Byzantine connectivity issues with docker & package managers
Good day nerds :)
I decided to do a write up about docker and some weird connectivity issues that i had. So maybe it will be useful for the others as well. In this piece i am going to give the debugging process rather than the direct solution, unfortunately there is no one direct solution to these kind of problems in general...
So the anatomy of the problem:
- Host machine has connectivity to outside world and DNS resolves just fine.
- Container on the host machine has connectivity, DNS resolves just fine.
- You try to update or fetch a package via apt-get or yum, connection freezes.
Before debugging the problem, you have to make sure that you have the latest docker version available to you.. compare local and latest release:
~|⇒ docker -v
Docker version 1.9.1, build a34a1d5
https://github.com/docker/docker/releases
Than first thing to check is if i can manually talk with the package repository, whether its archive.ubuntu.com or debian dist.. And it seems that the signal travels between container and destination just fine.

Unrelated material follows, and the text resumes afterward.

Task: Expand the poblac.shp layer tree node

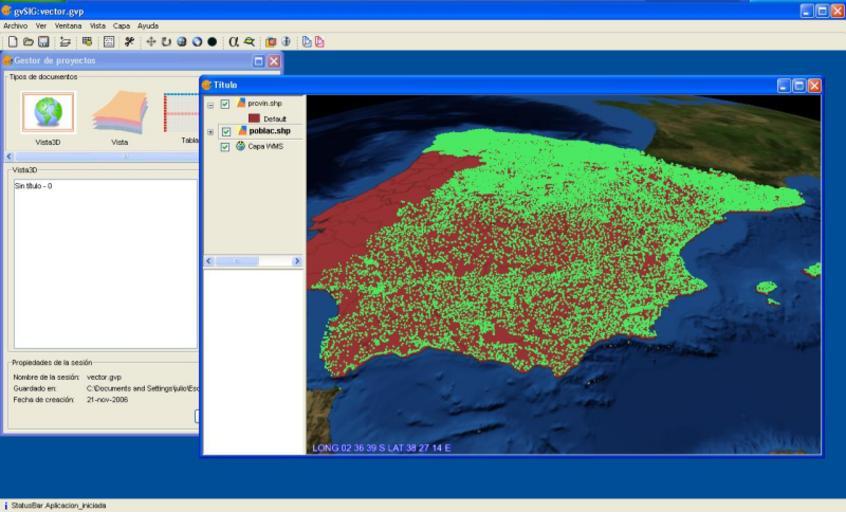Action: click(210, 131)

OK, that doesn't make much sense, lets start some debugging, show me some information on docker0 interface.
~|⇒ ip a
1: lo: <LOOPBACK,UP,LOWER_UP> mtu 65536 qdisc noqueue state UNKNOWN group default
link/loopback 00:00:00:00:00:00 brd 00:00:00:00:00:00
inet 127.0.0.1/8 scope host lo
valid_lft forever preferred_lft forever
inet6 ::1/128 scope host
valid_lft forever preferred_lft forever
2: enp0s25: <NO-CARRIER,BROADCAST,MULTICAST,UP> mtu 1500 qdisc pfifo_fast state DOWN group default qlen 1000
link/ether 50:7b:9d:5e:74:f4 brd ff:ff:ff:ff:ff:ff
3: wlp3s0: <BROADCAST,MULTICAST,UP,LOWER_UP> mtu 1500 qdisc mq state UP group default qlen 1000
link/ether dc:53:60:49:4a:0d brd ff:ff:ff:ff:ff:ff
inet 192.168.0.157/24 brd 192.168.0.255 scope global dynamic wlp3s0
valid_lft 599467sec preferred_lft 599467sec
inet6 fe80::de53:60ff:fe49:4a0d/64 scope link
valid_lft forever preferred_lft forever
4: docker0: <NO-CARRIER,BROADCAST,MULTICAST,UP> mtu 1500 qdisc noqueue state DOWN group default
link/ether 02:42:7a:e9:5c:6b brd ff:ff:ff:ff:ff:ff
inet 172.17.0.1/16 scope global docker0
valid_lft forever preferred_lft forever
Wait it's state DOWN ? Your container is not running silly.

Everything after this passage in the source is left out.